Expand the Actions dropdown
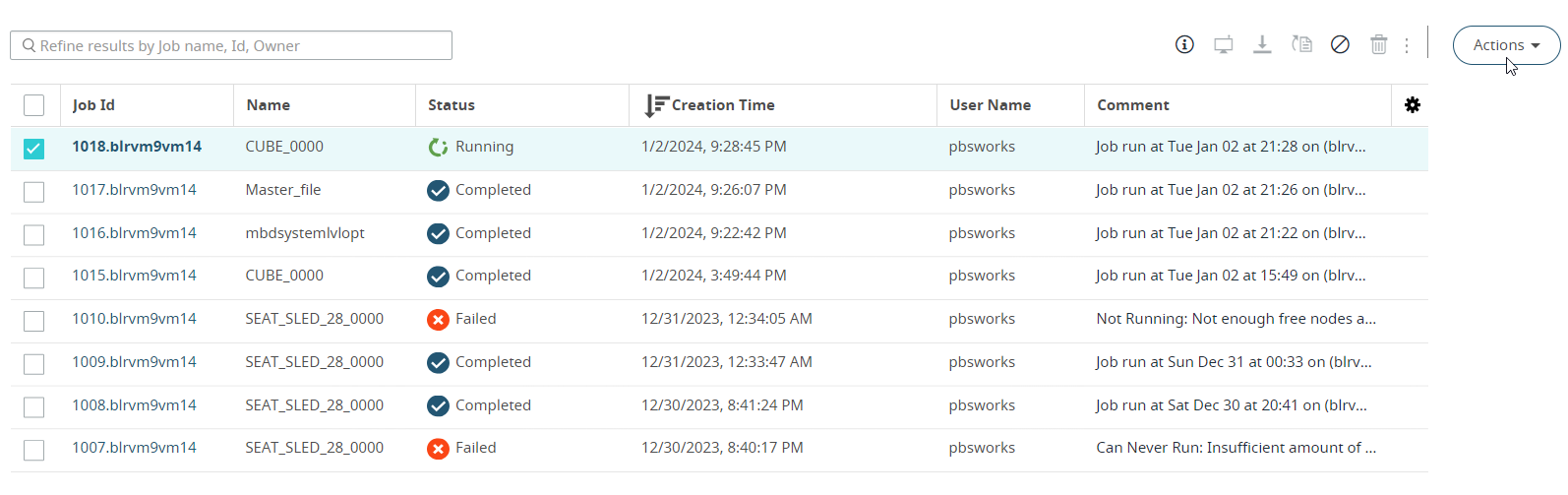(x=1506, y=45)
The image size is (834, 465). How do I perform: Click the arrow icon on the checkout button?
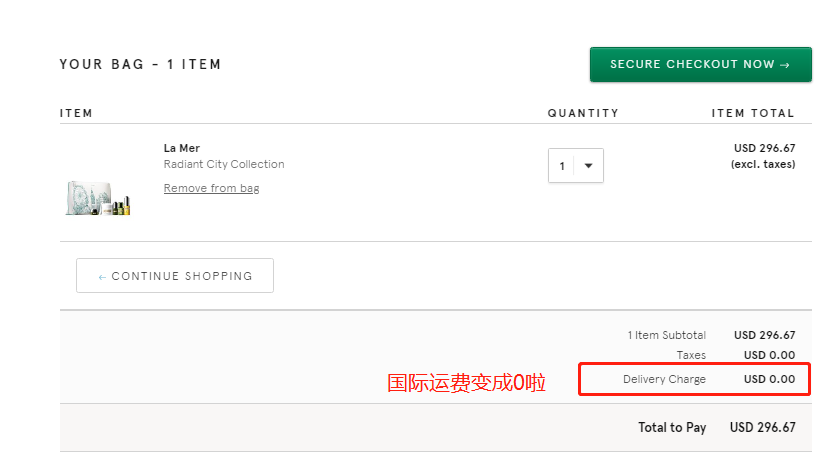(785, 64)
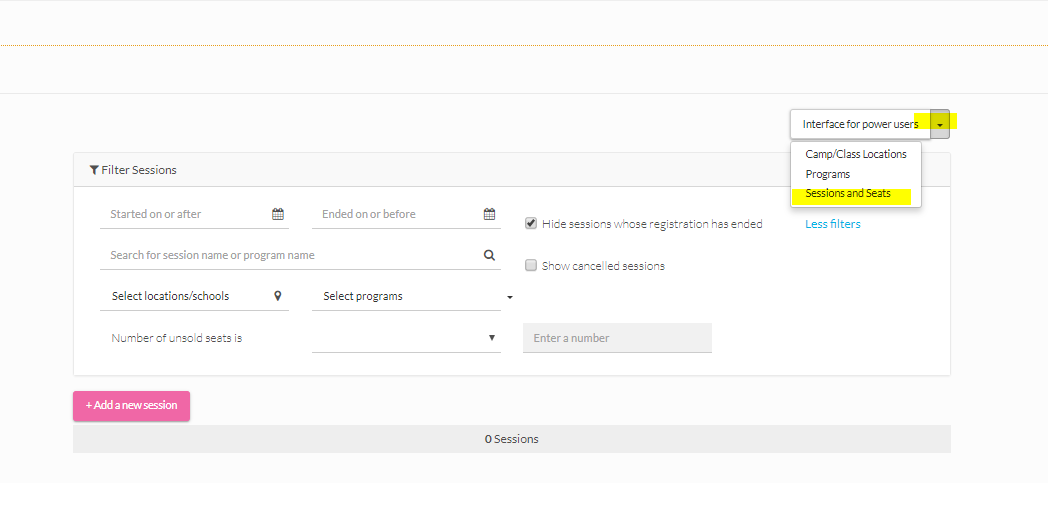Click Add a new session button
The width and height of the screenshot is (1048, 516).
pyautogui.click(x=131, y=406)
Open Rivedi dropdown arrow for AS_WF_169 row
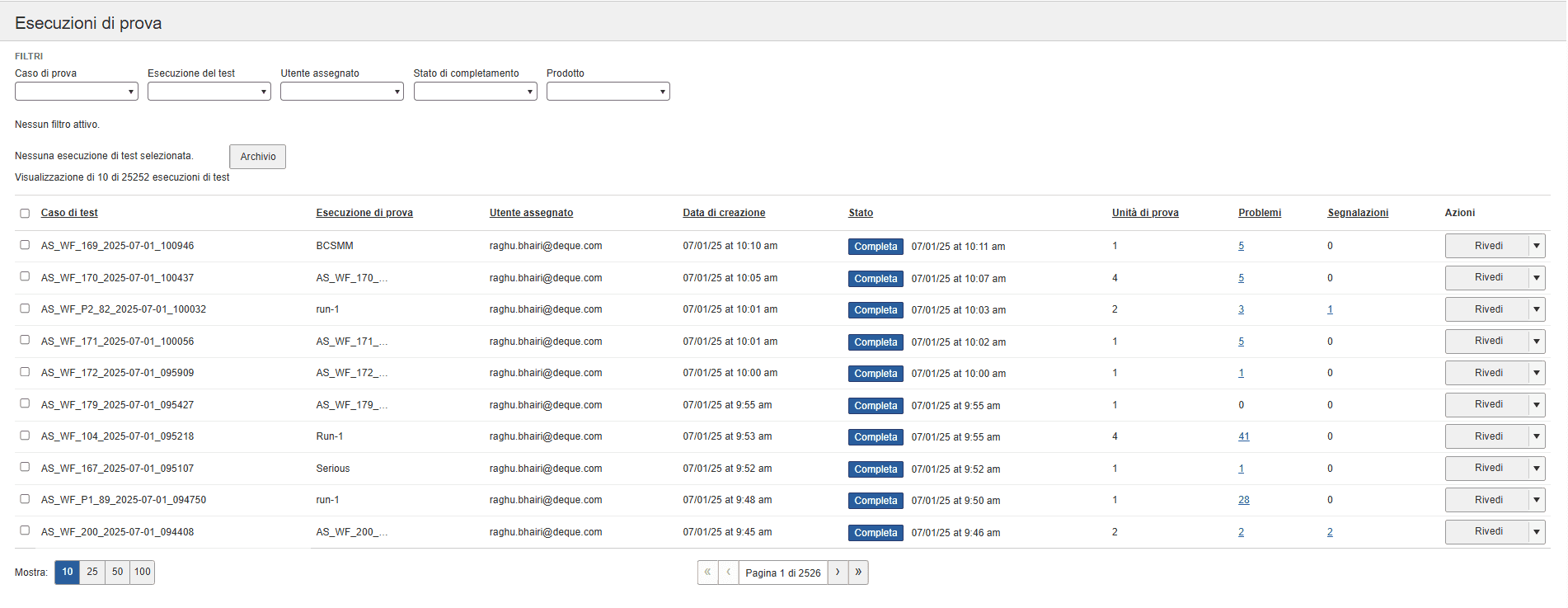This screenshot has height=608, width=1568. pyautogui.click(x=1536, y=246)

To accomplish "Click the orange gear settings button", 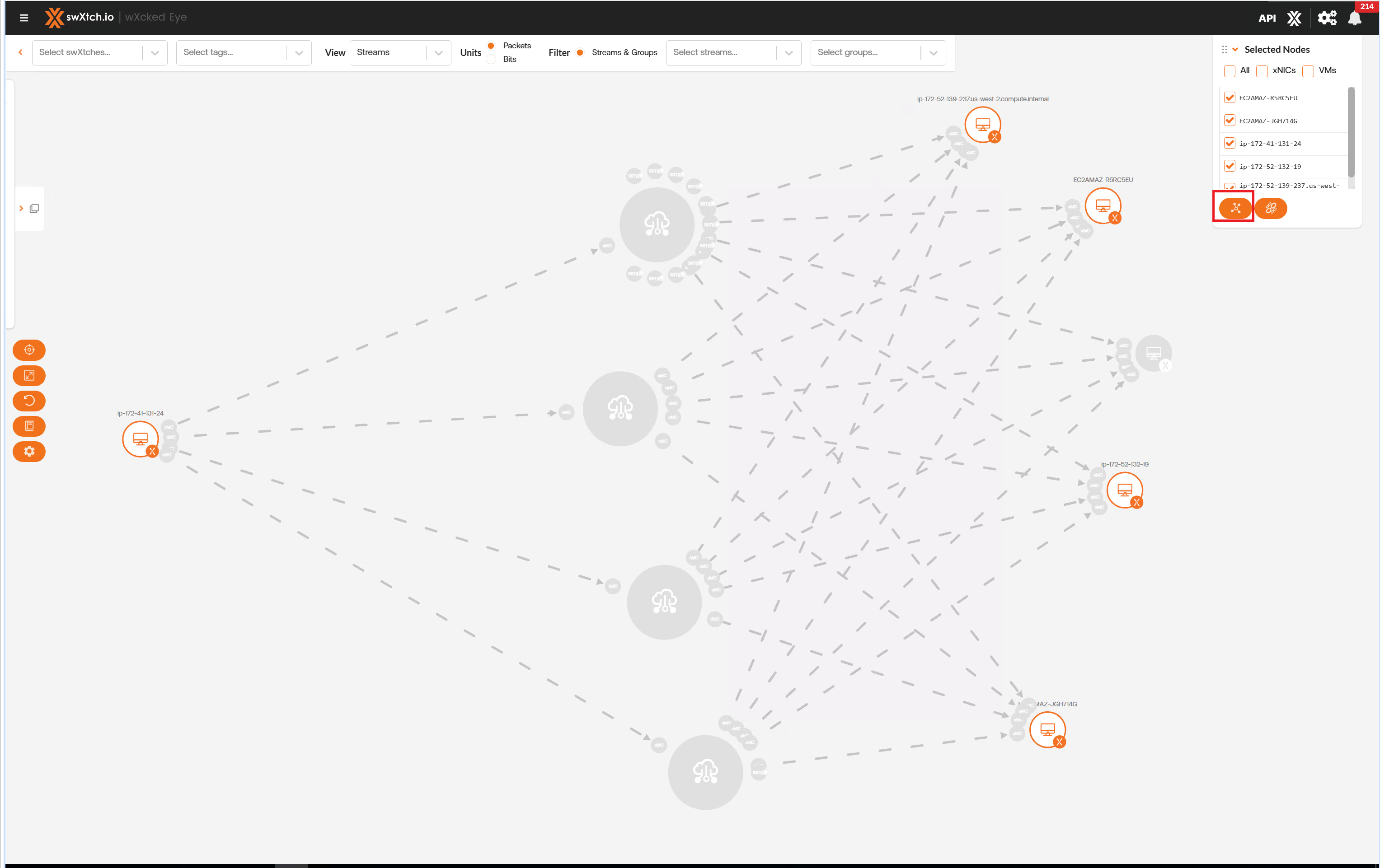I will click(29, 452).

Objective:
Extract the stretch of lines from the one containing "The image size" through the one containing "pyautogui.click(x=131, y=406)", copying each line exactly and leaving out the pictures.

Reply to the task:
The image size is (834, 465). How do I perform: Click the arrow icon on the checkout button?
(785, 64)
Click Add a new session button
The width and height of the screenshot is (1048, 516).
pyautogui.click(x=131, y=406)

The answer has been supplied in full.